A $4 million grant from the state helped keep its doors open through 2024 and into this year. But the shelter has an approaching expiration date: In mid-October, the Anchorage Health Department’s lease on the building ends.
It will go back to Solid Waste Services and is slated to become a materials recovery facility to improve recycling services, according to officials in Mayor Suzanne LaFrance’s administration.
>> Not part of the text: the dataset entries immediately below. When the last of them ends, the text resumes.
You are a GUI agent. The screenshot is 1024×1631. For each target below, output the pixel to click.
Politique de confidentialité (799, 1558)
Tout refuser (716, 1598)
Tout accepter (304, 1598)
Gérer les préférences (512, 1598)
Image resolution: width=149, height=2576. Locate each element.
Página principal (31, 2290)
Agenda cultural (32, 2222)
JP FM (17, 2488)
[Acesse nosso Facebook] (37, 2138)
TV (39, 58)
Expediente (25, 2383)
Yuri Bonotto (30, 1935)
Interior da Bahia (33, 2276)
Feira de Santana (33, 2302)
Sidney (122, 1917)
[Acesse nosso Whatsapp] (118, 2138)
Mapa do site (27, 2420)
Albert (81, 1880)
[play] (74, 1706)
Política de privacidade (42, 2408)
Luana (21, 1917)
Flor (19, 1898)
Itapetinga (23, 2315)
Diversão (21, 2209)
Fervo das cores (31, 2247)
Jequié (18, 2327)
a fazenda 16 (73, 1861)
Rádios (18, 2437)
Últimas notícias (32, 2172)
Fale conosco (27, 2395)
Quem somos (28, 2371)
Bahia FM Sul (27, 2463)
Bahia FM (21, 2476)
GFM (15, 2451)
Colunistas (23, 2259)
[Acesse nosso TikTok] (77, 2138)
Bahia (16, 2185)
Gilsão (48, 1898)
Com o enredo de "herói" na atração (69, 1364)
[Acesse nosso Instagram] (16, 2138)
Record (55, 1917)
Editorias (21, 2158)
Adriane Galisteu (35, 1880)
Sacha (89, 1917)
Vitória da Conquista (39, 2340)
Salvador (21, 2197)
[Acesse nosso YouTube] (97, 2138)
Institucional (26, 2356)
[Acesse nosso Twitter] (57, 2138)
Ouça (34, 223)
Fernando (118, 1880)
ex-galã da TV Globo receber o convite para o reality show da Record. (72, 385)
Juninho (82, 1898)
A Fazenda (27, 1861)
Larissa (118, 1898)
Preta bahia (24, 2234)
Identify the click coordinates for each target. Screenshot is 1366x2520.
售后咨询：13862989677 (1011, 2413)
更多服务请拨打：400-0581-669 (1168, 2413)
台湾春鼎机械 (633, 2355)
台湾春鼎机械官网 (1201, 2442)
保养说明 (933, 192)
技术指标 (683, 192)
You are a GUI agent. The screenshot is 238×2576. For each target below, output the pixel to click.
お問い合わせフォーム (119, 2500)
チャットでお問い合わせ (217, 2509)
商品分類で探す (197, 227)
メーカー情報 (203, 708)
The move would be a major shift away from the city’s approach to sheltering over the last five years, and back toward the largely privately run shelter system that existed before the pandemic — but with more shelter capacity and services, and a dedicated funding stream in the municipal budget.
The Midtown facility “was never anybody’s first choice of shelter location,” said Thea Bemben, special assistant to LaFrance, during a visit to the shelter on Wednesday.
The roof above the shelter area leaked until it was replaced in December. The women’s area is separated from the men’s by a makeshift barrier of tables placed end to end and draped in black plastic sheets. There’s just a handful of toilets and showers for use inside the facility, and there are port-a-potties outside the building.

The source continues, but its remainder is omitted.